Friday, October 24, 2014

The Atlantic Report: Should the Poor Be Allowed to Vote?

Peter Beinart, who we last saw criticizing Bill Maher for being anti-Islam as well as being anti-Christianity, asks, "Should the Poor Be Allowed to Vote?:"
If Hong Kong’s pro-democracy protesters succeed in booting C.Y. Leung from power, the city’s unelected chief executive should consider coming to the United States. He might fit in well in the Republican Party.
Beinart is playing the progressive game. He squawks about threats to "democracy" but obviously feels no need to defend it. That is, his assumption that the universal franchise is obviously a positive is left unspoken but yet he wants to posture as if it's under attack. "These Republicans want to steal the vote from poor people!"

It seems clear to me that, if one wants democracy to work, it's necessary to have some restrictions on who gets a say. I've discussed the outward-spiraling nature of democracy before; the nature of the beast is to increase the number of potential voters and the result is to focus on single-issue and, worse, strictly selfish voters.

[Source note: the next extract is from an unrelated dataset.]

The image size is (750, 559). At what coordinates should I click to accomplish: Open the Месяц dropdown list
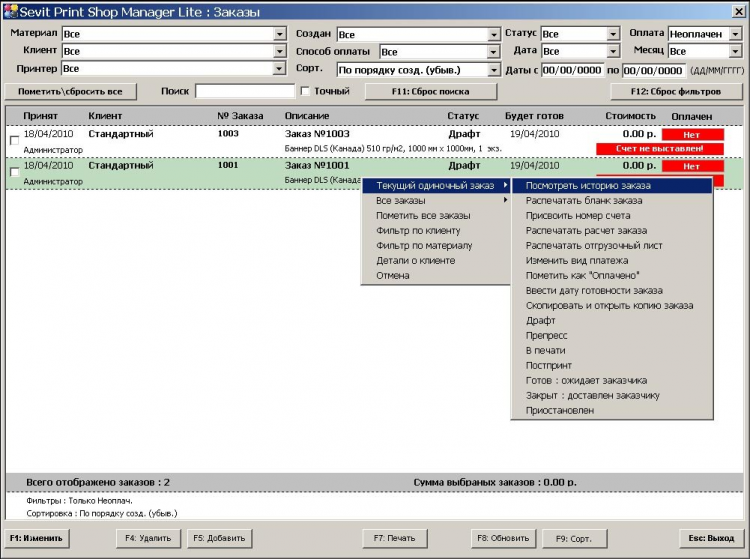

The Voter ID laws, it appears to me, are about requiring the bare minimum of giving a shit. Beinart tells us about the incredible obstacles that poor people have in the way of getting an ID:
Acquiring that free ID requires showing another form of identification—and those cost money. In the states with voter-ID laws, notes a report by the Brennan Center for Justice at NYU Law School, “Birth certificates can cost between $8 and $25. Marriage licenses, required for married women whose birth certificates include a maiden name, can cost between $8 and $20. By comparison, the notorious poll tax—outlawed during the civil rights era—cost $10.64 in current dollars.”
...
To make matters worse, roughly half a million people without access to a car live more than 10 miles from the nearest office that regularly issues IDs. And the states that require IDs, which just happen to be mostly in the south, also just happen to have some of the worst public transportation in the country. 
What the Voter ID laws are about is limiting the Democratic practice of rounding up folks and busing them to the polls, voters who would not have bothered had they not been...persuaded in some way. Since all they have to do is give a name, what's to stop that bus from going on to the next poll?

Voter fraud spans both parties but Democratic machine--especially in Chicago--is legendary. What's to say that there hasn't been an apostolic succession of cheating?